* _Requirement 1_:
Reproduce the stretch of the essay on Muslim women from "What is more, relating" through "in Islamic countries.", word for word.

* _Provided text_:
2|3 Stories worth sharing; How the West fails Muslim women.

Warsan Garrow
5 min readMar 3, 2022

Assaults it is for Muslim women.

Generally speaking, the idea of dressing pious, which is the same in all religions, is to diminish negative attention from men. As a Muslim woman, I started wearing a headscarf in an attempt at worship.

Although a conscious choice, admittedly, it has brought me a lot of unnecessary hardship. One of which is the unwanted attention I get from ethnic Muslim males who think they have a free pass to approach me. There is nothing wrong with uttering a kind word or greeting a stranger. There is, however, a lot wrong with the entitlement to a Muslim woman that no one tells you about before wearing the headscarf.
For starters, you immediately enter unknown territory. First, there are the thousands of fellow Muslims who recognise and acknowledge you as one of their own. The hijab sometimes removes barriers between Muslim strangers; it can be positive, but also not. Strangers approach you with the greetings of peace. Peace be upon you, they say, with a smile on their face.
The convenient Muslim. The one who hides his Islamic identity out of fear but sees a hijabi at work and wants special treatment. A conversation then starts with, “you know I am just like you, a Muslim.” You will hear only from White Muslims like Albanians or other Muslims from the Balkan.

There is an overall sense of camaraderie of getting invitations to Islamic lectures exchanging emails with religious advice, more on the teachings of Islam and guidelines etc. All good, so far.

What is more, relating to my previous article, 1/3 Stories worth sharing; How the West fails Muslim women. Part of the Islamic teachings is oral tradition; A tradition where people consult the opinion(s) of the famous imams during the early stages of Islam. The problem with this is that these imams did not always agree. Hence, it’s dangerous to follow either one of their thinking naively in a rigid way. The issue with the opinions simultaneously explains the different branches of Islam. And why there is constant conflict in Islamic countries.
Moreover, when laying down the oral tradition and writing down the fatwa’s, these imams had only camels and horses at their disposal — animals were the only primary means of transportation. There were no roads, let alone public transport and trains, as we know today. Thus, the idea of telling women they cannot leave their houses without a male companion was born out of the THEN appropriate circumstances.

I was sitting on a train, minding my own business after a Saturday of catching up with a friend and some shopping. I noticed that a Turkish man was filming me by how he was holding his phone and how he would look up from it, directly staring at me and then back to his phone.
I thought it was strange, so I kept looking the other way or on my phone until I could get out of the train. Once in the queue to get out, the Turkish man stood behind me. Suddenly he grabbed my neck with a firm grip holding me tight with his elbow on my shoulder. The man was strong, robust, and slightly shorter than I am, so my bodyweight was tilted somewhat on one side.
He was trying to take a selfie with me, trying to focus the camera on me while at the same time pushing his face closer to me. Meanwhile, I am trying to get out of his crip, pulling my face away from him. It looked like he was trying to kiss me.

* _Requirement 2_:
Turn the listing, from the line containing "Collapse the Simple Sync dropdown arrow" through the end of the listing, into a Markdown table with the columns Row and Line. Leave out blank lines.

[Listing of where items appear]
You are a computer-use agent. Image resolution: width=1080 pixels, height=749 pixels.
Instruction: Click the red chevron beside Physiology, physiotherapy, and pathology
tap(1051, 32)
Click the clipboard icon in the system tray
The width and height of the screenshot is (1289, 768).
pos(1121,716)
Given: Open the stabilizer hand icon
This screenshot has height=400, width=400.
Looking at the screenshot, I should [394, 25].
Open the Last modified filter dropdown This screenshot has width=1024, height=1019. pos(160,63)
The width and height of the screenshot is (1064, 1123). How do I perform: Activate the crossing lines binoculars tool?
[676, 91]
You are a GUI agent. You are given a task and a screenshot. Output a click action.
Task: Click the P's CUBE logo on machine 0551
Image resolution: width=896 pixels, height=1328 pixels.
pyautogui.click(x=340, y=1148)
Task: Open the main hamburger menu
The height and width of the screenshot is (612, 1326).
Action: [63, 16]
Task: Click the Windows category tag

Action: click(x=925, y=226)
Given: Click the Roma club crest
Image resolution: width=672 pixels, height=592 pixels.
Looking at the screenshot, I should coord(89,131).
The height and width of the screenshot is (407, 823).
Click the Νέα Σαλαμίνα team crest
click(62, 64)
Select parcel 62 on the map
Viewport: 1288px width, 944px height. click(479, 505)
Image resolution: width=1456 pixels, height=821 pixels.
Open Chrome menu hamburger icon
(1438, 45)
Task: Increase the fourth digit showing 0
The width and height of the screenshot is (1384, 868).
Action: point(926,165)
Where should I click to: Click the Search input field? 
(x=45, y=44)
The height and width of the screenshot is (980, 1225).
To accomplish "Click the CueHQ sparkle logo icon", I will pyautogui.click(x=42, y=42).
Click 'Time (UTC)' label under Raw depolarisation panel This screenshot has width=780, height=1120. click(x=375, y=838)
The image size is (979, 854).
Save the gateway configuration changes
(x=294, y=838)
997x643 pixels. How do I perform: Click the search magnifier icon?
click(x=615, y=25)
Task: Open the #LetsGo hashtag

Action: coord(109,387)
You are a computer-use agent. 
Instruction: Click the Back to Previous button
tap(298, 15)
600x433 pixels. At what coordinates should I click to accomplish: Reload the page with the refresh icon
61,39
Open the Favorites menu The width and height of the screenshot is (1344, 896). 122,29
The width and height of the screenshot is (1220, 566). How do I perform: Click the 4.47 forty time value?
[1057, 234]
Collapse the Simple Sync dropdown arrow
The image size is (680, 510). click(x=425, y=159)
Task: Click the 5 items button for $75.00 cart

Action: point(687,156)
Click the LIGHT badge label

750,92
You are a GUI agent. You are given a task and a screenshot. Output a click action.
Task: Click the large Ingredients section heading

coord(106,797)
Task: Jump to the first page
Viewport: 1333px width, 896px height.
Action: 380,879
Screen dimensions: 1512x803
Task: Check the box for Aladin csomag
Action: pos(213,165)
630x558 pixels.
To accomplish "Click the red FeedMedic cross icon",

* _Correct result 1_:
What is more, relating to my previous article, 1/3 Stories worth sharing; How the West fails Muslim women. Part of the Islamic teachings is oral tradition; A tradition where people consult the opinion(s) of the famous imams during the early stages of Islam. The problem with this is that these imams did not always agree. Hence, it’s dangerous to follow either one of their thinking naively in a rigid way. The issue with the opinions simultaneously explains the different branches of Islam. And why there is constant conflict in Islamic countries.

* _Correct result 2_:
| Row | Line |
|---|---|
| 1 | Collapse the Simple Sync dropdown arrow |
| 2 | The image size is (680, 510). click(x=425, y=159) |
| 3 | Task: Click the 5 items button for $75.00 cart |
| 4 | Action: point(687,156) |
| 5 | Click the LIGHT badge label |
| 6 | 750,92 |
| 7 | You are a GUI agent. You are given a task and a screenshot. Output a click action. |
| 8 | Task: Click the large Ingredients section heading |
| 9 | coord(106,797) |
| 10 | Task: Jump to the first page |
| 11 | Viewport: 1333px width, 896px height. |
| 12 | Action: 380,879 |
| 13 | Screen dimensions: 1512x803 |
| 14 | Task: Check the box for Aladin csomag |
| 15 | Action: pos(213,165) |
| 16 | 630x558 pixels. |
| 17 | To accomplish "Click the red FeedMedic cross icon", |